Excerpts from a dataset |
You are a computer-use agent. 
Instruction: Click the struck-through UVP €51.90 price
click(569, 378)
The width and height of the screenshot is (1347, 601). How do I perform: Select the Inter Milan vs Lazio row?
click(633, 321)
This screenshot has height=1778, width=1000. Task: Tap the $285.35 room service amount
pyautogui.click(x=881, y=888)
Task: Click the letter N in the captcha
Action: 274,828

About this exercise | Restate each line of the records above without any deviation.

Written solution |
You are a computer-use agent. 
Instruction: Click the struck-through UVP €51.90 price
click(569, 378)
The width and height of the screenshot is (1347, 601). How do I perform: Select the Inter Milan vs Lazio row?
click(633, 321)
This screenshot has height=1778, width=1000. Task: Tap the $285.35 room service amount
pyautogui.click(x=881, y=888)
Task: Click the letter N in the captcha
Action: 274,828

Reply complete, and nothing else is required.